Limitations & Future Work

  • Training Connector-W requires two forward passes per step (with/without LLM), increasing training cost.
  • The margin \(d=0.3\) in the penalty term is a manually preset hyperparameter that may require tuning for different scenarios.
  • The simple averaging in PMF may not be optimal; attention-weighted fusion could be more effective.
  • The IS score (0.82) on long-distance tasks remains below AD-H (0.86), indicating room for improvement in safety.
  • Validation is limited to CARLA simulation; real-world deployment performance remains unknown.
  • vs. LMDrive: Synchronous per-step LLM invocation yields unacceptable 526ms latency; AdaDrive's adaptive invocation achieves only 189ms.

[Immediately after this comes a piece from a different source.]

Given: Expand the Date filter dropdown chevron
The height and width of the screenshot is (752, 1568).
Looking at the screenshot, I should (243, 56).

  • vs. AsyncDriver/DriveVLM: Fixed-frequency activation cannot adapt to dynamic scenarios; AdaDrive activates on demand.
  • vs. AD-H: AD-H employs additional intermediate language command supervision to train a hierarchical multi-agent system with a larger total parameter count (3.35B); AdaDrive is more lightweight yet achieves stronger performance.

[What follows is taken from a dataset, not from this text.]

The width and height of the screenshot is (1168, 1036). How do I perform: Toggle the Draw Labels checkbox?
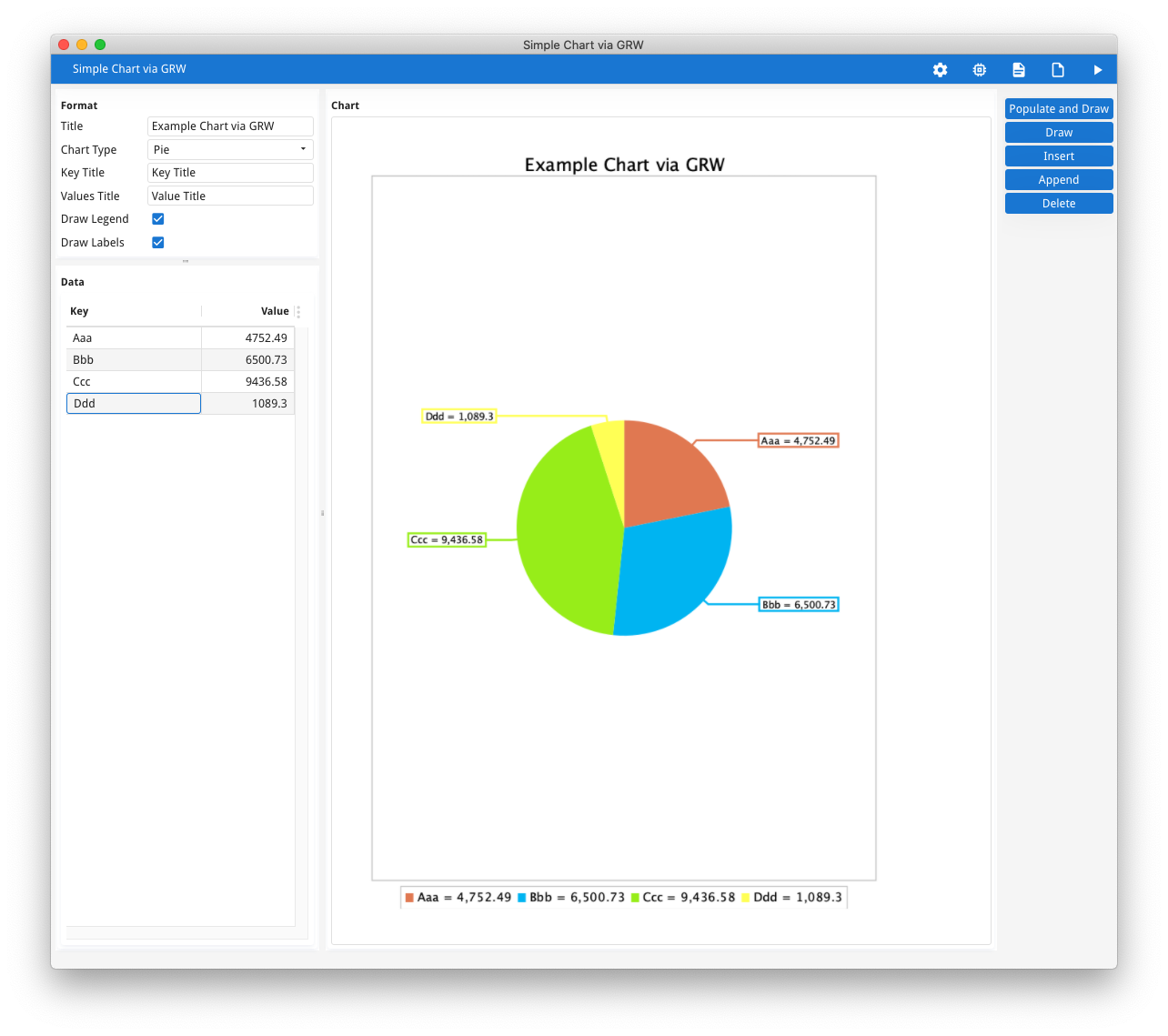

  • vs. Flash-VStream: Video understanding focuses on high-level semantic dialogue, whereas autonomous driving targets low-level high-frequency trajectory prediction—the two have fundamentally different objectives.

Rating

  • Novelty: ⭐⭐⭐⭐⭐ The adaptive activation loss and continuous fusion design are highly innovative; the dual-connector architecture is elegant.
  • Experimental Thoroughness: ⭐⭐⭐⭐ Ablations are comprehensive and activation pattern analyses are convincing, though evaluation is limited to CARLA simulation.
  • Writing Quality: ⭐⭐⭐⭐ Motivation is clearly articulated and figures are informative.
  • Value: ⭐⭐⭐⭐⭐ Provides a practical paradigm for efficient LLM deployment in autonomous driving.